What you will do: From the line that contains "Task: Tap the keyboard product image" to the end of the records below, copy every line exactly. Both the first and last of these lines count.

++++++++++++++++++++

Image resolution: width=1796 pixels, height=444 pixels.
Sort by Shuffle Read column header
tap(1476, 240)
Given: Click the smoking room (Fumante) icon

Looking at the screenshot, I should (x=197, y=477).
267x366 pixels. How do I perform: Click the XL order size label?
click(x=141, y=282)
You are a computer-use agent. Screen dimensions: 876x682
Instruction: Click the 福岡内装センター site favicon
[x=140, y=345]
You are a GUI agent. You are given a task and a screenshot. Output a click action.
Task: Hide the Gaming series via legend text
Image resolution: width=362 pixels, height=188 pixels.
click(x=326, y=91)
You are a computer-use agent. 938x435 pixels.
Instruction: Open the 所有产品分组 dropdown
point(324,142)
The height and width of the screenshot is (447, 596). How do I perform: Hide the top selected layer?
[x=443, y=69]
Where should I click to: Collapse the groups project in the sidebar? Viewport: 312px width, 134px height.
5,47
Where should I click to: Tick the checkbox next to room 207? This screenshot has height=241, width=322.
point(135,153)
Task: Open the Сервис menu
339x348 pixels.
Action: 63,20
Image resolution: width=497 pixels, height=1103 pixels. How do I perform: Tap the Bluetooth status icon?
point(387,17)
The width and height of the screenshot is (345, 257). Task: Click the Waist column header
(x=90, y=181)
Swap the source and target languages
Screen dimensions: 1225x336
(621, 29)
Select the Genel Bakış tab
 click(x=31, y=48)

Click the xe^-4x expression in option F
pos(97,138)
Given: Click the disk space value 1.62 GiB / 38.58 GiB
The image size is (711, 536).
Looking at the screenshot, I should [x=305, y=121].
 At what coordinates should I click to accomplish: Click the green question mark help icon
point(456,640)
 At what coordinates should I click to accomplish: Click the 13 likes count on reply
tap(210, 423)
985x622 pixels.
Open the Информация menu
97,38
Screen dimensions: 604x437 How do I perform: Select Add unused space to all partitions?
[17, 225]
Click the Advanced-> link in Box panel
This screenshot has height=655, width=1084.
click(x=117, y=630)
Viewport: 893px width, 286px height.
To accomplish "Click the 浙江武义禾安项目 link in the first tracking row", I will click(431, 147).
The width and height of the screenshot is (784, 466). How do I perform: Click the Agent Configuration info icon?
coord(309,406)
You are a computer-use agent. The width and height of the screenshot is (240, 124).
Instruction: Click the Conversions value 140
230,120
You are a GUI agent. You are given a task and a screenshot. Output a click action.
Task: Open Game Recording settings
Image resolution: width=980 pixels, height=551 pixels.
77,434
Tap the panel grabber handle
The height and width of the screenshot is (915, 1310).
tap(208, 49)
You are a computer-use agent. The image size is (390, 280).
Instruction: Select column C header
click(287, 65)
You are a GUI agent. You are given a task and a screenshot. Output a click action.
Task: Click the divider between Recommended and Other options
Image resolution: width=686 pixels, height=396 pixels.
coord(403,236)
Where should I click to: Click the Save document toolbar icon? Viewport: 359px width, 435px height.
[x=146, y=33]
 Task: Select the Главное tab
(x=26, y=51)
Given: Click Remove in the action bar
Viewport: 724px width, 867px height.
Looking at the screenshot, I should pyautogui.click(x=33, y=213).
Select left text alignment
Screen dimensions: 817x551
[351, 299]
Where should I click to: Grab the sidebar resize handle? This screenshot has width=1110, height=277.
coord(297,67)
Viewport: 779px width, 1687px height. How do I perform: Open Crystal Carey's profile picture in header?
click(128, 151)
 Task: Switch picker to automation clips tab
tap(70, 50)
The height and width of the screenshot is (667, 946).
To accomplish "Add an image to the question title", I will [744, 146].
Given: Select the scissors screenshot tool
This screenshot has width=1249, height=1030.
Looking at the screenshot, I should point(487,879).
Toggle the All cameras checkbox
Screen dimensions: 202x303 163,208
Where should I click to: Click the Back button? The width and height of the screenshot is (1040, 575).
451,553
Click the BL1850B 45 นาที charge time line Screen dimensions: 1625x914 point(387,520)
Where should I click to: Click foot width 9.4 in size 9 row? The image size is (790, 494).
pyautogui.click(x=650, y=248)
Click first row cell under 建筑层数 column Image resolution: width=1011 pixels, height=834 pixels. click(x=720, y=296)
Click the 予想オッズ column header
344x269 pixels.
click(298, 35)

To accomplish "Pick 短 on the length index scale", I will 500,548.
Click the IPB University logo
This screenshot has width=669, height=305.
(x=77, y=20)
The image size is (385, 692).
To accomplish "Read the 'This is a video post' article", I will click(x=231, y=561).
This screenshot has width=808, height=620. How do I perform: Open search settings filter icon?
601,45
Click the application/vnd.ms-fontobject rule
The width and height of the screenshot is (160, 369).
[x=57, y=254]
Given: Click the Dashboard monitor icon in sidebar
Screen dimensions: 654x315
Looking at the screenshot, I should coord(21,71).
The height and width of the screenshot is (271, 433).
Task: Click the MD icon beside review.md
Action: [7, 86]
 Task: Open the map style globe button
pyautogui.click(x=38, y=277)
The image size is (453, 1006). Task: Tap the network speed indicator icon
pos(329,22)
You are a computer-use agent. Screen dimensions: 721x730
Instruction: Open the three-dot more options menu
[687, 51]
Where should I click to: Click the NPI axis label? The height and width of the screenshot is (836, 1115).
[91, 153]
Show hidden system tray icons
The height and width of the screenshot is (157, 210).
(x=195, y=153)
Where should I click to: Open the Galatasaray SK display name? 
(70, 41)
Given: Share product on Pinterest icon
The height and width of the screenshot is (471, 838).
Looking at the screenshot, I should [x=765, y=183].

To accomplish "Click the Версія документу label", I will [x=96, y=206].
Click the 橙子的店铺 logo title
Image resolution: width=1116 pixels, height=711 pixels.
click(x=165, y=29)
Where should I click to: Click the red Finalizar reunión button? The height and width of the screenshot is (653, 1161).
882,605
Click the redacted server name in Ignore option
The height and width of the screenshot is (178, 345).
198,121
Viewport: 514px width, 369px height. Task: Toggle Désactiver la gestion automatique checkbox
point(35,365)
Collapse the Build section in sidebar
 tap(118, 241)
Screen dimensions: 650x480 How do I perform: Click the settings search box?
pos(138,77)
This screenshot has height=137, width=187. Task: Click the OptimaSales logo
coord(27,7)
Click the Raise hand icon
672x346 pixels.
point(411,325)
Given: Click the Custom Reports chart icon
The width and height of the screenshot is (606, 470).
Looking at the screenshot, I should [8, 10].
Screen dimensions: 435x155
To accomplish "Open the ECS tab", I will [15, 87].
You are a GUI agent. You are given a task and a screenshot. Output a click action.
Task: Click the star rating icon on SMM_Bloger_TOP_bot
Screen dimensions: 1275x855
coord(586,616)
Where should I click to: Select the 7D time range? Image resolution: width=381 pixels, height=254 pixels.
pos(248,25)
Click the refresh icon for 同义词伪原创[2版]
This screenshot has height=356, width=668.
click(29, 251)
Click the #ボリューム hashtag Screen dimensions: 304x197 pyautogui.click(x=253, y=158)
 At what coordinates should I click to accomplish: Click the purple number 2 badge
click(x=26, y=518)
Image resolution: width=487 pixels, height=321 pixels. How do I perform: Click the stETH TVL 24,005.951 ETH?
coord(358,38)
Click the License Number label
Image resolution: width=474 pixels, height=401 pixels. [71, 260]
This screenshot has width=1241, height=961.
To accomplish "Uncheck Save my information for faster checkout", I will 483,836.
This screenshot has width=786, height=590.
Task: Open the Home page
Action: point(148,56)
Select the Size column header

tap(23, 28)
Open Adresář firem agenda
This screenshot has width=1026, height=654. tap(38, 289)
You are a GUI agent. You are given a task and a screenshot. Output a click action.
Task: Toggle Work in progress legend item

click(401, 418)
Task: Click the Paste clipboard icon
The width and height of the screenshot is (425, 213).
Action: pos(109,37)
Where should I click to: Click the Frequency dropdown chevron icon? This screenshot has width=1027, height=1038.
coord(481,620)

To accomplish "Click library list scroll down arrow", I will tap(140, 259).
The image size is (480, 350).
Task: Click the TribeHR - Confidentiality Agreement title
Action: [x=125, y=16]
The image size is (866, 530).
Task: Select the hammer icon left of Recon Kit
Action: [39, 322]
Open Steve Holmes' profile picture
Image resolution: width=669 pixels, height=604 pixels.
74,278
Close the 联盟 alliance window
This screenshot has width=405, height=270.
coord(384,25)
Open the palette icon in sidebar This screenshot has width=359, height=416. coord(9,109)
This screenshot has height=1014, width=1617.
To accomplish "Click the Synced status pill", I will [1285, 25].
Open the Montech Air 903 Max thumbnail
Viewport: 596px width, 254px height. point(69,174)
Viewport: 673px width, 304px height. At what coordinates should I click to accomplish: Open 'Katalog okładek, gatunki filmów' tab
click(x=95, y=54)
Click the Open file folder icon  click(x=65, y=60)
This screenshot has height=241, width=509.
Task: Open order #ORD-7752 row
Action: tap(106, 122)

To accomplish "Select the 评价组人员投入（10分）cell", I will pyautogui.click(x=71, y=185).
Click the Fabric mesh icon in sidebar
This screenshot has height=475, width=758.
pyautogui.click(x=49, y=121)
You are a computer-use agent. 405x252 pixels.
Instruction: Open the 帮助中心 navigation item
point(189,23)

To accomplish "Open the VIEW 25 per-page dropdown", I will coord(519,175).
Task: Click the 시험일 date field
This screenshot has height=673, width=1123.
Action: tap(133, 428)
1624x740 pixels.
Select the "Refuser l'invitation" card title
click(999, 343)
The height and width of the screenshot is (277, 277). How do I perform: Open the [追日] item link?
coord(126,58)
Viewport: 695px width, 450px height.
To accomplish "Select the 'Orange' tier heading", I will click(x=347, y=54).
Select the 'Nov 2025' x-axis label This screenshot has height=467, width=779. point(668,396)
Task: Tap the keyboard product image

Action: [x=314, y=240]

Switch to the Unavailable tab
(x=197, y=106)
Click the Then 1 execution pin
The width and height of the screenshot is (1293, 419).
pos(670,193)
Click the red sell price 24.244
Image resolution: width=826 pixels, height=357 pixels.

++++++++++++++++++++

Written response:
Task: Tap the keyboard product image

Action: [x=314, y=240]

Switch to the Unavailable tab
(x=197, y=106)
Click the Then 1 execution pin
The width and height of the screenshot is (1293, 419).
pos(670,193)
Click the red sell price 24.244
Image resolution: width=826 pixels, height=357 pixels.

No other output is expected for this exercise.